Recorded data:
##########

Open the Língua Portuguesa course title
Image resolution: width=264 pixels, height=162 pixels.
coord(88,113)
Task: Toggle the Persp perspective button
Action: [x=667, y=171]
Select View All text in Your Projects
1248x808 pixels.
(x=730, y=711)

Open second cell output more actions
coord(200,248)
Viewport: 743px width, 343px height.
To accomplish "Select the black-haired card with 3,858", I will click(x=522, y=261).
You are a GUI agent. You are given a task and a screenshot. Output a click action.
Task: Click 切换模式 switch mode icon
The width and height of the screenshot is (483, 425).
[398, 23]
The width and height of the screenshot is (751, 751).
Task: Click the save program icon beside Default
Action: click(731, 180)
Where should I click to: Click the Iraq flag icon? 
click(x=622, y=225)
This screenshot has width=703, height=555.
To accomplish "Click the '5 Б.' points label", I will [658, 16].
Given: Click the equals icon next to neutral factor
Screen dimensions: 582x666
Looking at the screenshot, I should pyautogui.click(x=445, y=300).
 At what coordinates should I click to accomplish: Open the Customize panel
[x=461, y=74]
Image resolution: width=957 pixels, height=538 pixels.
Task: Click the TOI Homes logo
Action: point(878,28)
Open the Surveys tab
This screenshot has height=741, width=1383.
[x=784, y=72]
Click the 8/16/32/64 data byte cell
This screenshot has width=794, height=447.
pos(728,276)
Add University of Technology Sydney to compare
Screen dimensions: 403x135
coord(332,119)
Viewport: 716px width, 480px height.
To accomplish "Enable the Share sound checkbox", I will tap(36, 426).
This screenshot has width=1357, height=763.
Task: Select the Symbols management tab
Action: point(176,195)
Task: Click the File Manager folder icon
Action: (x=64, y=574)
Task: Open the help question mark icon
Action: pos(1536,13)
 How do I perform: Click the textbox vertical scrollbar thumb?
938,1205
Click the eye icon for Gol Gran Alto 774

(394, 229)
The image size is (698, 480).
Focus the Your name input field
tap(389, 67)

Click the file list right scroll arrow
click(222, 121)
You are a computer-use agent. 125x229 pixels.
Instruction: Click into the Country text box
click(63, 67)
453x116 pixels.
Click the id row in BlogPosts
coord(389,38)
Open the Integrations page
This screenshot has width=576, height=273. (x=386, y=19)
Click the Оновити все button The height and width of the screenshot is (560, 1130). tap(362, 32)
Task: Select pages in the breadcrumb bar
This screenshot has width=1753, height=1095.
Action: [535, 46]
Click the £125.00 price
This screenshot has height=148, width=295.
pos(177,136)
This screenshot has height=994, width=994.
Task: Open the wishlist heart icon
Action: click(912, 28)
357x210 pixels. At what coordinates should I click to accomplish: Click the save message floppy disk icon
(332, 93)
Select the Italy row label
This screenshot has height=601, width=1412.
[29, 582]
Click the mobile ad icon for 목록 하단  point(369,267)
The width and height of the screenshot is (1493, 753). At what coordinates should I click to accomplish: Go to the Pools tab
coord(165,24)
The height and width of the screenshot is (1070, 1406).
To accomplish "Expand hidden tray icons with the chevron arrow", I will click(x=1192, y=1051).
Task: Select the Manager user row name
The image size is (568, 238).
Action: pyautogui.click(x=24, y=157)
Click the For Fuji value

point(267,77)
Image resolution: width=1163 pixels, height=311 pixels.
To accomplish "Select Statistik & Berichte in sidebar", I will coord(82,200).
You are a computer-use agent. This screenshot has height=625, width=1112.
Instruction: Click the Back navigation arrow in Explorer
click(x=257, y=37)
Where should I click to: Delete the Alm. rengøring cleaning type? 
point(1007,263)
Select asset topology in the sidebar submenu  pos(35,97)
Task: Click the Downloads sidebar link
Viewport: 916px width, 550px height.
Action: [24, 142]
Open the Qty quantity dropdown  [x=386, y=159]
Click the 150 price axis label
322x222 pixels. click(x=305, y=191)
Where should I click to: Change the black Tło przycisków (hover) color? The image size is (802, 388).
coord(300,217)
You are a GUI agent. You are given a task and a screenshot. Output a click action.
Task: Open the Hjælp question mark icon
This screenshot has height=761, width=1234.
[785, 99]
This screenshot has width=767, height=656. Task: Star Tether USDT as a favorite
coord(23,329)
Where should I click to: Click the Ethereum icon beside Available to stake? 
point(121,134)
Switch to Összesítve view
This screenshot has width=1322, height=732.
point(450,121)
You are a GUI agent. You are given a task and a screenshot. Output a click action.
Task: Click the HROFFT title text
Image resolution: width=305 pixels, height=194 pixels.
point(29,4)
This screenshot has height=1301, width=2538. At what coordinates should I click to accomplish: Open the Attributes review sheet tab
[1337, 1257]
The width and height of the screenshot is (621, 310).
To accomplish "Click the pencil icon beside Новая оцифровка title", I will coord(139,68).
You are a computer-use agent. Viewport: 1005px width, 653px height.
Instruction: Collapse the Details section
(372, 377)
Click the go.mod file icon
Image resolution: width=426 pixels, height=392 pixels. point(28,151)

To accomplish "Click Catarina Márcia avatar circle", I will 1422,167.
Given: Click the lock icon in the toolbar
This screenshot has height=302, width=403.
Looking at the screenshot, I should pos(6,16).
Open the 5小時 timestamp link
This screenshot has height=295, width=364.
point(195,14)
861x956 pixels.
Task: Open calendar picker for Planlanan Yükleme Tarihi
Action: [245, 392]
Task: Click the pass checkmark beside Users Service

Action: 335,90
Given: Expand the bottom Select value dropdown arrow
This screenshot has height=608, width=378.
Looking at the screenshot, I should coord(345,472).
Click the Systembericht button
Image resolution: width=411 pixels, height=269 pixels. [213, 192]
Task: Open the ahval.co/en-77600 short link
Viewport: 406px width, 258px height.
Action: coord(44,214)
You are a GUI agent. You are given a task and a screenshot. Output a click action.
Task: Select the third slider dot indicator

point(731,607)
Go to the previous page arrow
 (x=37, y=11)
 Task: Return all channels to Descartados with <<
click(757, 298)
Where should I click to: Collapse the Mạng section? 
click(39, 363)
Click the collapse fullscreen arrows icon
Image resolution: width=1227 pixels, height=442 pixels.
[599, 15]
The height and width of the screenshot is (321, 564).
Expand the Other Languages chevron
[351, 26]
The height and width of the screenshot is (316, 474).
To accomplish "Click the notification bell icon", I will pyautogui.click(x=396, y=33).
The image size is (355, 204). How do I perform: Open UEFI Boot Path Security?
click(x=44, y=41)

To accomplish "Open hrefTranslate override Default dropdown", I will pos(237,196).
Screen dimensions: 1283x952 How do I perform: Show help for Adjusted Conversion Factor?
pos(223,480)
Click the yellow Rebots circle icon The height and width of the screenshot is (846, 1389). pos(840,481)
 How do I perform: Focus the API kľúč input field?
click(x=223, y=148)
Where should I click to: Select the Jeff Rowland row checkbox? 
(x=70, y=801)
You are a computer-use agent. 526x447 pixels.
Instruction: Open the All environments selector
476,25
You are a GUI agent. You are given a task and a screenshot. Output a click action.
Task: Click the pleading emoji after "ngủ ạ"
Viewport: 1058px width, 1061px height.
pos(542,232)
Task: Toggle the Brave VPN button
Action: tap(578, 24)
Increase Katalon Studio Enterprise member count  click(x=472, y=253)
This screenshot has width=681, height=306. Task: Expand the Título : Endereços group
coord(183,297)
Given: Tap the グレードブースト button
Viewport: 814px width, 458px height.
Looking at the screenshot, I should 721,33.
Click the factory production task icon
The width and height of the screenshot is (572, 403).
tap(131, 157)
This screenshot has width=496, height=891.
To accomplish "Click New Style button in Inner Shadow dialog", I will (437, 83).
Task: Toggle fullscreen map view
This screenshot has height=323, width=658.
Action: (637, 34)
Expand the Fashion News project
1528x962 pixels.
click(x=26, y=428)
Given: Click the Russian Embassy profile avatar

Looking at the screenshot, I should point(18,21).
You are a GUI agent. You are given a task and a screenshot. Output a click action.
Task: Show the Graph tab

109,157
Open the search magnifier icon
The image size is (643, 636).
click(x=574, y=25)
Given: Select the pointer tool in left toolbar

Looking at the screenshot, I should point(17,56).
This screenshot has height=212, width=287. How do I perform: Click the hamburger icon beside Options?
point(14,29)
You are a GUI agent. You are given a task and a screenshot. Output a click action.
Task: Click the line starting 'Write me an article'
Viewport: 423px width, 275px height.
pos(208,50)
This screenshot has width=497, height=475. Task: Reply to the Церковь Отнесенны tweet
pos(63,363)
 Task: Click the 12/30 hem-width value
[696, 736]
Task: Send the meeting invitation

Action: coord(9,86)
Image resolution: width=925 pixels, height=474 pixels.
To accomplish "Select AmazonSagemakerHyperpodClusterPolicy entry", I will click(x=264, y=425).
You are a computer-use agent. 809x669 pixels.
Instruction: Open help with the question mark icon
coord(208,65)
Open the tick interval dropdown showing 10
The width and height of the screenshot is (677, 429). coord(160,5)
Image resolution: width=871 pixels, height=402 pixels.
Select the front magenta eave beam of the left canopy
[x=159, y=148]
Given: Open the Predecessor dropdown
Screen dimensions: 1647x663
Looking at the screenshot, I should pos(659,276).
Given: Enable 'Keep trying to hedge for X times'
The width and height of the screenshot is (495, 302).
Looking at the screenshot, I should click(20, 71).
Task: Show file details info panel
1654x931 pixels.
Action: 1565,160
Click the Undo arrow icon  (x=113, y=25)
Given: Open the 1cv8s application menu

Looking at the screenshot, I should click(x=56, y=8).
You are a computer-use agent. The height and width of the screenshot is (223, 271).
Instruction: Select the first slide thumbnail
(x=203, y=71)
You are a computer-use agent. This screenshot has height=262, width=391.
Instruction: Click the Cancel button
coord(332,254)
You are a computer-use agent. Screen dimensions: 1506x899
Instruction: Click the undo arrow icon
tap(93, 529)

##########

Problem to solve: Please reproduce the part of the items above that opens with the line containing "Click the 8/16/32/64 data byte cell" and closes with the line containing "coord(332,119)", including both of those lines.

Written answer:
Click the 8/16/32/64 data byte cell
This screenshot has width=794, height=447.
pos(728,276)
Add University of Technology Sydney to compare
Screen dimensions: 403x135
coord(332,119)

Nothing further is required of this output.